🤖 AI Summary
Evaluating and ensuring strong fairness—such as multi-accuracy and multi-calibration—is challenging when sensitive attributes are missing, as conventional fairness frameworks assume full access to such labels.
Method: This paper pioneers the extension of proxy-sensitive attributes to non-equality-based fairness frameworks, proposing a theoretically grounded optimization framework that enforces multi-accuracy and multi-calibration constraints via proxy attributes. It rigorously characterizes how fairness guarantees on proxy groups propagate to true (unobserved) demographic groups.

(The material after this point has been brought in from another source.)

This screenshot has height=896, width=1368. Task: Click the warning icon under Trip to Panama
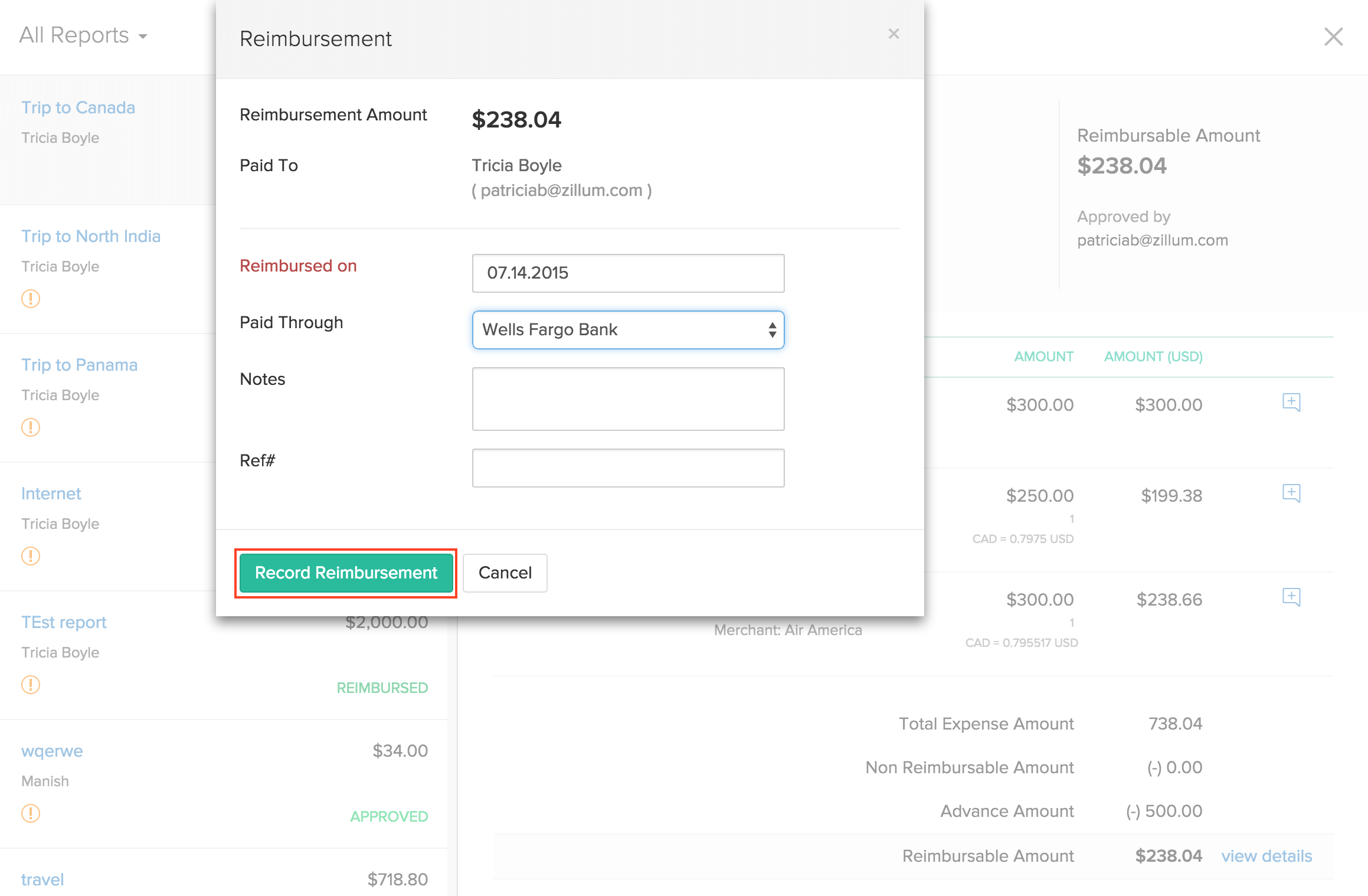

Contribution/Results: (1) We derive a provable upper bound on the fairness deviation with respect to the true groups; (2) we prove that imposing fairness constraints on proxy groups effectively mitigates worst-case unfairness on unknown true groups. Empirical evaluation across multiple real-world datasets demonstrates significant reduction in inter-group prediction disparities. Our approach establishes a novel paradigm for fair machine learning in high-stakes settings where sensitive labels are unavailable.
📝 Abstract
As the use of predictive machine learning algorithms increases in high-stakes decision-making, it is imperative that these algorithms are fair across sensitive groups. Unfortunately, measuring and enforcing fairness in real-world applications can be challenging due to missing or incomplete sensitive group data. Proxy-sensitive attributes have been proposed as a practical and effective solution in these settings, but only for parity-based fairness notions. Knowing how to evaluate and control for fairness with missing sensitive group data for newer and more flexible frameworks, such as multiaccuracy and multicalibration, remains unexplored. In this work, we address this gap by demonstrating that in the absence of sensitive group data, proxy-sensitive attributes can provably be used to derive actionable upper bounds on the true multiaccuracy and multicalibration, providing insights into a model's potential worst-case fairness violations. Additionally, we show that adjusting models to satisfy multiaccuracy and multicalibration across proxy-sensitive attributes can significantly mitigate these violations for the true, but unknown, sensitive groups. Through several experiments on real-world datasets, we illustrate that approximate multiaccuracy and multicalibration can be achieved even when sensitive group information is incomplete or unavailable.